The feeling of nearly knowing washed over her abruptly, almost sickeningly, and she glanced instinctively at the floor, at the end of the hall, but there was no door there, only a bank of telephones. And that wasn’t it. It was something to do with what she’d just been thinking, about her being oblivious to what was happening, and having her pager off, and—

“Are you all right?” Barbara said, looking at her worriedly, and she realized she’d stopped short, her hand to her stomach. “Maisie’s okay, really. I didn’t mean to scare you like that. I know how attached you are to her. She’s fine. She was regaling Paula with stories about Mount Vesuvius when I left. I’ll bet you didn’t have dinner either. Here.” Barbara popped open one of the Pepsis and handed it to her. “Your blood sugar’s probably even lower than mine. That cafeteria should be taken out and shot.”

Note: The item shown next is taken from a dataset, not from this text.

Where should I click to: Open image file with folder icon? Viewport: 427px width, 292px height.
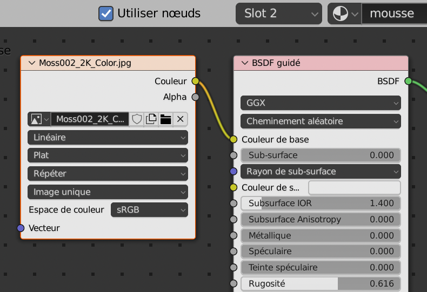166,119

It was gone, as suddenly as it had come, and if she went straight up to the lab right now, the traces would surely show up on her RIPT, it had been so strong. But she had already let Maisie down once today. She wasn’t about to do it again.

She took a grateful swig of the Pepsi. “You’re right,” she said. “I haven’t had anything since this morning.” She immediately felt better. And maybe it was just low blood sugar, she thought as they went down to Peds, combined with worry over Maisie.

And there was certainly reason to worry. “The doctors can’t keep her stabilized,” Barbara told her in the elevator. “They’ve put her on stronger and stronger antiarrhythmics, which all have serious liver and kidney side effects, but nothing seems to be working. Except in Mrs. Nellis’s mind, where everything’s wonderful, Maisie’s getting better every day, and her coding is just a little blip. That’s what she called it,” she said disgustedly. “A little blip.”

Which on the Yorktown would have meant a Japanese Zero, Joanna said silently, thinking of Mr. Wojakowski. Or a torpedo.

She went up to the CICU. Maisie was asleep, an oxygen line under her nose, electrodes hooked to her chest, her IV hooked to almost as many bags as Ms. Grant’s had been. Joanna tiptoed a few inches into the partly darkened room and stood there watching her a few minutes. And there was no need to wonder where the sense of dread came from this time. Because it was one thing to simulate dying and another altogether to be staring it in the face.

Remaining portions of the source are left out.